There is a big difference between emotional and physical hunger that seems to be blurred by many of us these days. Emotional hunger means that you turn to food either to avoid uncomfortable emotions or to heighten a pleasurable one. Typically, it means that you eat based on how you feel, rather than what your body needs. Physical hunger means that you eat when your body signals to you that you are actually hungry. Usually, when we are hungry, we are able to stop eating when we are satisfied and before we are uncomfortably full.
Usually, we can see examples of emotional hunger by realizing some of our feelings.
- Are you eating for comfort or out of loneliness or sadness?
- Are you bored?
- Are you trying to sooth anxious or depressed feelings?
- Are you trying to suppress an aching heart?
It may be hard to determine if we are eating due to our emotions. However, examples of physical hunger are much more easy to detect and are based on our sensations.

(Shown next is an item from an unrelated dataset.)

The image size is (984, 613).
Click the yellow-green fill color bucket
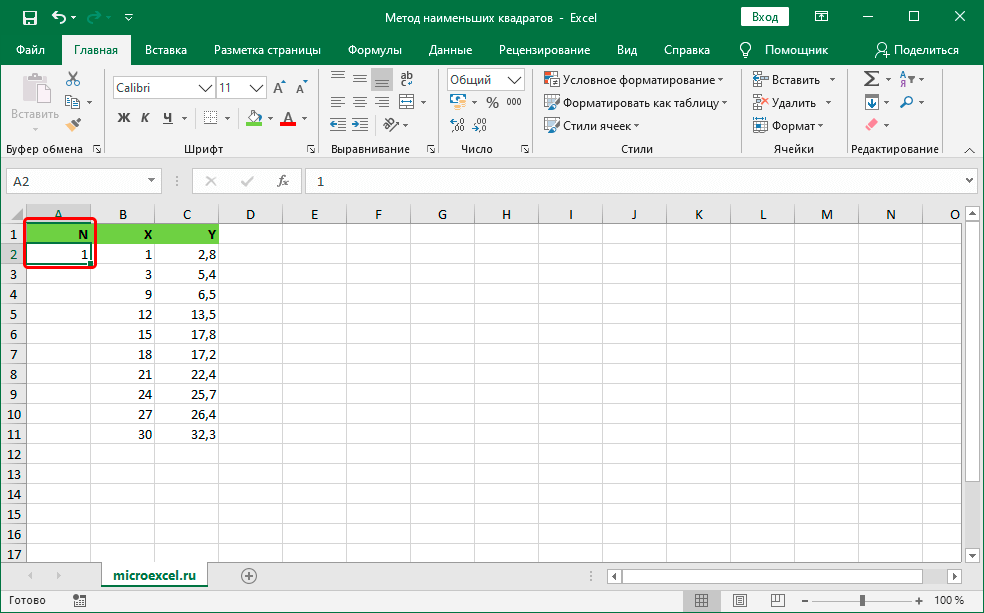[253, 118]
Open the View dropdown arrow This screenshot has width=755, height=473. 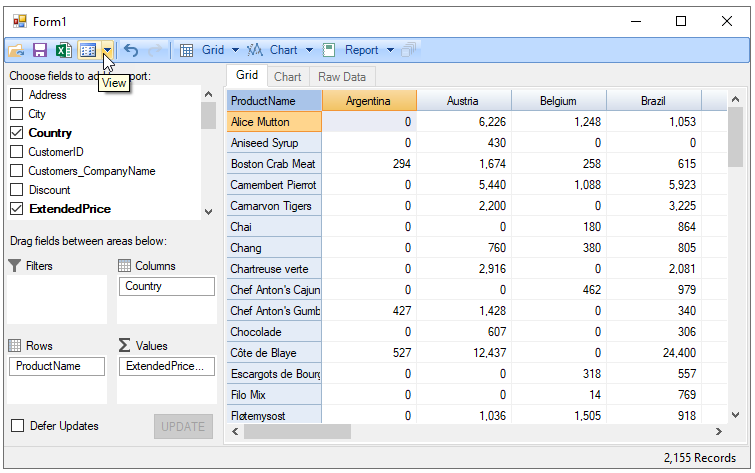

- Our stomach growls and we feel that hollow sensation in our stomachs
- Your body feels weak or energy seems to suddenly go down
- Blood sugar gets low and you may begin to feel shaky
- Feeling of lightheadedness
If you can learn to effectively listen to your body, you will forever be freed from being a slave to food. Flexible dieting and knowing your cues for emotional and physical hunger will allow you to feel more in control of your eating and less dependent on food to help your moods or emotions. Eventually, you will be able to determine how hungry or full you really are. You can actually train yourself to stop eating before you are too full and to not turn to food when you are not actually hungry. Check in with yourself during your meal and realize when you feel satisfied, even if it means not finishing your meal. Figure out an end of the meal ritual you can do to signal that you are finished. Try putting your napkin over your plate, pushing the plate away, or simply say that you are done out loud.
Many of us have struggled with emotional eating and have learned to break free from the cycle to create a happy and healthy relationship around food. Use these tips to come up with your own plan to help you identify the difference between emotional and physical hunger so that you can lose weight, have more energy, and develop healthy habits around eating.